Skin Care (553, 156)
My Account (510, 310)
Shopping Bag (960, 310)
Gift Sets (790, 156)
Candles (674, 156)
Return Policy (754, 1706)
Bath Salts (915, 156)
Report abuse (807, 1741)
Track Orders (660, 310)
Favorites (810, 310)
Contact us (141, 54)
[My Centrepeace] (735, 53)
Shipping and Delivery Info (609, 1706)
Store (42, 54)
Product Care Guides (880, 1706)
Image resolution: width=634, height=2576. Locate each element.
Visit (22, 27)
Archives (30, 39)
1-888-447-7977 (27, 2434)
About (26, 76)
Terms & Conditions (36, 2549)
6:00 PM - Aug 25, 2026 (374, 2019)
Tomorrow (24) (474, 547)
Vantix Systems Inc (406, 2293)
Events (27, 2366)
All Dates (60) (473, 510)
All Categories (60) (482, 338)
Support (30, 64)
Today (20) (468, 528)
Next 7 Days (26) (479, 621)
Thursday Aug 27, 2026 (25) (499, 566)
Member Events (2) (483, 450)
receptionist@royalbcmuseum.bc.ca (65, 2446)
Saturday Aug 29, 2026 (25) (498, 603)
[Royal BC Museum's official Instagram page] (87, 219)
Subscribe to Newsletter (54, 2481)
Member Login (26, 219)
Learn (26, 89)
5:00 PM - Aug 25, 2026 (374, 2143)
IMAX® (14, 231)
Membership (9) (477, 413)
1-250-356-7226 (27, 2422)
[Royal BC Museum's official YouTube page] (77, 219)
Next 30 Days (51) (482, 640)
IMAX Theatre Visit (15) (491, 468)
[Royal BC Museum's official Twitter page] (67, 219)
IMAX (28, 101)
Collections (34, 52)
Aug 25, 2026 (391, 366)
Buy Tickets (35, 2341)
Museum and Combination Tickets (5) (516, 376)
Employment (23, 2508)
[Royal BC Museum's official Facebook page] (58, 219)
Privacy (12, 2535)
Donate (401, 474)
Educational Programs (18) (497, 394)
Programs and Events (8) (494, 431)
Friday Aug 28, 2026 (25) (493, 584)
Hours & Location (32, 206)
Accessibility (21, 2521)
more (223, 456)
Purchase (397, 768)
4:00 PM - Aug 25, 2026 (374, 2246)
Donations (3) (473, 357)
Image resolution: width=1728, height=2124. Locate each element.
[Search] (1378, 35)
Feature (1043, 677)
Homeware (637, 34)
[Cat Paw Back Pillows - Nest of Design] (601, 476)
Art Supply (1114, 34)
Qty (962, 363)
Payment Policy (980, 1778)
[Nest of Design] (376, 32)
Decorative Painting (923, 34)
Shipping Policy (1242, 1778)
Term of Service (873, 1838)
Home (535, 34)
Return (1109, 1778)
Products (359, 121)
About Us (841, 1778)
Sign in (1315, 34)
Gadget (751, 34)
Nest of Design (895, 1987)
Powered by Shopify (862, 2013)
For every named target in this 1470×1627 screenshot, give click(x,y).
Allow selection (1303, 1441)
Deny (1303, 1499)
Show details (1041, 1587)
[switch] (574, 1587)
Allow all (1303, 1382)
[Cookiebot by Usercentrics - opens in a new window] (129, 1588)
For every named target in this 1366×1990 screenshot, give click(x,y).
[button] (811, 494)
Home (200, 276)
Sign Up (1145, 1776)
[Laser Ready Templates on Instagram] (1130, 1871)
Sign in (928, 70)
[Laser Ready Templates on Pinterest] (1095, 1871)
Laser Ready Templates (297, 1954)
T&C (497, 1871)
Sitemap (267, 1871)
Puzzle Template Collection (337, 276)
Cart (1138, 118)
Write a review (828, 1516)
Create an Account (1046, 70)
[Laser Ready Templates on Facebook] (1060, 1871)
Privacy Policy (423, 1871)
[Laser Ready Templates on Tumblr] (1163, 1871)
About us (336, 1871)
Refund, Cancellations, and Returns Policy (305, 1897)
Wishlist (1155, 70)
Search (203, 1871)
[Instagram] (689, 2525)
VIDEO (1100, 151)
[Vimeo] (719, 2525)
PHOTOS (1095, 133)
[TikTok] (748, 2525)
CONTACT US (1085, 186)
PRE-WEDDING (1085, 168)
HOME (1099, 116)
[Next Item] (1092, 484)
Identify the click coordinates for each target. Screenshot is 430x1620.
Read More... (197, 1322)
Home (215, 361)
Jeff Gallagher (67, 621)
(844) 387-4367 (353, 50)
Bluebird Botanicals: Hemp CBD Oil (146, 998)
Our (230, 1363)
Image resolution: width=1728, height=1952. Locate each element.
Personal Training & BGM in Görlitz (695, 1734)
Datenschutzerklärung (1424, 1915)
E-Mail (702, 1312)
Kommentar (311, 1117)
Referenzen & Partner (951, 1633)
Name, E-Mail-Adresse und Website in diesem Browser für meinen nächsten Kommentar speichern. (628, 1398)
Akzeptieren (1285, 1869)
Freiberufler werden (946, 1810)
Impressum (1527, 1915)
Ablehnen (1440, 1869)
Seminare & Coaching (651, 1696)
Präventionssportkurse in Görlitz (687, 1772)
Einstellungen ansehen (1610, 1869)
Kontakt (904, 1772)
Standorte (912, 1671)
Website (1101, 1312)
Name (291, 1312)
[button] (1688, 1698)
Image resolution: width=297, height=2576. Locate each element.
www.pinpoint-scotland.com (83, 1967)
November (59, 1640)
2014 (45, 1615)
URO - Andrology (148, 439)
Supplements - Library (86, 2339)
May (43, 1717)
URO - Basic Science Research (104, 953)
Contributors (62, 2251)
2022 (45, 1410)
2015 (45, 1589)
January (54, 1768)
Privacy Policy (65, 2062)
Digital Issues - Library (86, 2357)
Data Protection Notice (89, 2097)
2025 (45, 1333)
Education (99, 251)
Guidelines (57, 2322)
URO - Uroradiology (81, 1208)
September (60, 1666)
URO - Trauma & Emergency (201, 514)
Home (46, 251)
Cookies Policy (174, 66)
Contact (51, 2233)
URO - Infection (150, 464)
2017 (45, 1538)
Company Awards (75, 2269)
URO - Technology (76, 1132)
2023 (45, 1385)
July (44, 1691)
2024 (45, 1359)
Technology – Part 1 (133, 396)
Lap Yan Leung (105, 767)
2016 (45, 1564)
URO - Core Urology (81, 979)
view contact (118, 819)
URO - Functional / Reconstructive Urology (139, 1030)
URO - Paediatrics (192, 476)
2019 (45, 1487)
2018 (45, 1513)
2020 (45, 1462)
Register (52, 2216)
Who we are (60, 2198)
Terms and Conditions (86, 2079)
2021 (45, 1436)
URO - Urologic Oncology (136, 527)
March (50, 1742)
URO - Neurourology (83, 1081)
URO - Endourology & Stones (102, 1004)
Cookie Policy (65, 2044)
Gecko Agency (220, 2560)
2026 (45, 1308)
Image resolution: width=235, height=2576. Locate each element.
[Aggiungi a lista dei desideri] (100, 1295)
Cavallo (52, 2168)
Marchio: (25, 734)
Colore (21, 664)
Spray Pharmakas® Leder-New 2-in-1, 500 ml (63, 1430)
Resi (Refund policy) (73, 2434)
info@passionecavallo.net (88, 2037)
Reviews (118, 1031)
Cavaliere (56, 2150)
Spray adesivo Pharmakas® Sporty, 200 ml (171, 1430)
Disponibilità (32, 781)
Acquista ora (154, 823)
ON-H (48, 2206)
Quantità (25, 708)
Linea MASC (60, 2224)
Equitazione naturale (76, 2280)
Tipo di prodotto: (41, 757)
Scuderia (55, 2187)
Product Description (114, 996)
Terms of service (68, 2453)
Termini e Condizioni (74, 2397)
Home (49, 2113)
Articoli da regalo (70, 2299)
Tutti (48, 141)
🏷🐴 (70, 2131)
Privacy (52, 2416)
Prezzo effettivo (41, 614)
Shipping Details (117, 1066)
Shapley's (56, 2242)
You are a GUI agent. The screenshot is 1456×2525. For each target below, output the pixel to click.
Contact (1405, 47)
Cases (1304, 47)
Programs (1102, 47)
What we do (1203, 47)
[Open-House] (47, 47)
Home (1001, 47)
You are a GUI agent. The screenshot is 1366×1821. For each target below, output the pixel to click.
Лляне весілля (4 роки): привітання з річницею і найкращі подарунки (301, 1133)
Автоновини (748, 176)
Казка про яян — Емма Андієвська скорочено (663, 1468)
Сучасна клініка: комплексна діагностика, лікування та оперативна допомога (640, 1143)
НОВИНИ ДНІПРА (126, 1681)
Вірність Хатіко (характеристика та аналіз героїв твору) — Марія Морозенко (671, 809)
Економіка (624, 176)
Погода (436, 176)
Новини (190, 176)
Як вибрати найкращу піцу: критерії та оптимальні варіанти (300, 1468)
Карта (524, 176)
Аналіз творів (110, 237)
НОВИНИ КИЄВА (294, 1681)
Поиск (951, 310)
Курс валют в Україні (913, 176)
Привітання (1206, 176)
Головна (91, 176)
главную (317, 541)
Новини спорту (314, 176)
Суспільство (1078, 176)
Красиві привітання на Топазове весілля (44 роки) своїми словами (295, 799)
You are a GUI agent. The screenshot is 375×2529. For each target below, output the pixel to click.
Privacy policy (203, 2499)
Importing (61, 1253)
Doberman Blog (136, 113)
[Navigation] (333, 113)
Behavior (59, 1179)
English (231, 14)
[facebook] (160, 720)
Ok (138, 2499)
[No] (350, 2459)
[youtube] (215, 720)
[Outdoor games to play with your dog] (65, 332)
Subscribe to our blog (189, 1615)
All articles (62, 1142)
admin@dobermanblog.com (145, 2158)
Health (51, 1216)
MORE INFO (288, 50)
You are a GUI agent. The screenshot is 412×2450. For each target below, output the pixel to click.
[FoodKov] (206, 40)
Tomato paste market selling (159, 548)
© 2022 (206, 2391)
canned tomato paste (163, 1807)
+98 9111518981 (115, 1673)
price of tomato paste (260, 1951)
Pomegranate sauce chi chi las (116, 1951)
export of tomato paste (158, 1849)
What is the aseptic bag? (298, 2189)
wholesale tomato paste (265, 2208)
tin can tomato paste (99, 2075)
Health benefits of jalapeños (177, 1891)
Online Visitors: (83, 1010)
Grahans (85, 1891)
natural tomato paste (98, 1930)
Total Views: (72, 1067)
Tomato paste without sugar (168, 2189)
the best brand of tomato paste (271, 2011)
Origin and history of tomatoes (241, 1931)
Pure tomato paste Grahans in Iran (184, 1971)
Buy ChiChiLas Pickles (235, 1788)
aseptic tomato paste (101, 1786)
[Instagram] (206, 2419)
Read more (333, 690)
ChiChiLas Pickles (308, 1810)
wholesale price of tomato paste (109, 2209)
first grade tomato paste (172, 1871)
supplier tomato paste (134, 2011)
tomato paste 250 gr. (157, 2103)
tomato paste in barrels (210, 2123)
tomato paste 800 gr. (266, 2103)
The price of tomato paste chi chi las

******************************

__What to produce__: For this task, write out exactly the lines of the entries above, starting at the line with "Member Events (2) (483, 450)" and ending at the line with "Educational Programs (18) (497, 394)", both included, and no others.

__Worked solution__:
Member Events (2) (483, 450)
receptionist@royalbcmuseum.bc.ca (65, 2446)
Saturday Aug 29, 2026 (25) (498, 603)
[Royal BC Museum's official Instagram page] (87, 219)
Subscribe to Newsletter (54, 2481)
Member Login (26, 219)
Learn (26, 89)
5:00 PM - Aug 25, 2026 (374, 2143)
IMAX® (14, 231)
Membership (9) (477, 413)
1-250-356-7226 (27, 2422)
[Royal BC Museum's official YouTube page] (77, 219)
Next 30 Days (51) (482, 640)
IMAX Theatre Visit (15) (491, 468)
[Royal BC Museum's official Twitter page] (67, 219)
IMAX (28, 101)
Collections (34, 52)
Aug 25, 2026 (391, 366)
Buy Tickets (35, 2341)
Museum and Combination Tickets (5) (516, 376)
Employment (23, 2508)
[Royal BC Museum's official Facebook page] (58, 219)
Privacy (12, 2535)
Donate (401, 474)
Educational Programs (18) (497, 394)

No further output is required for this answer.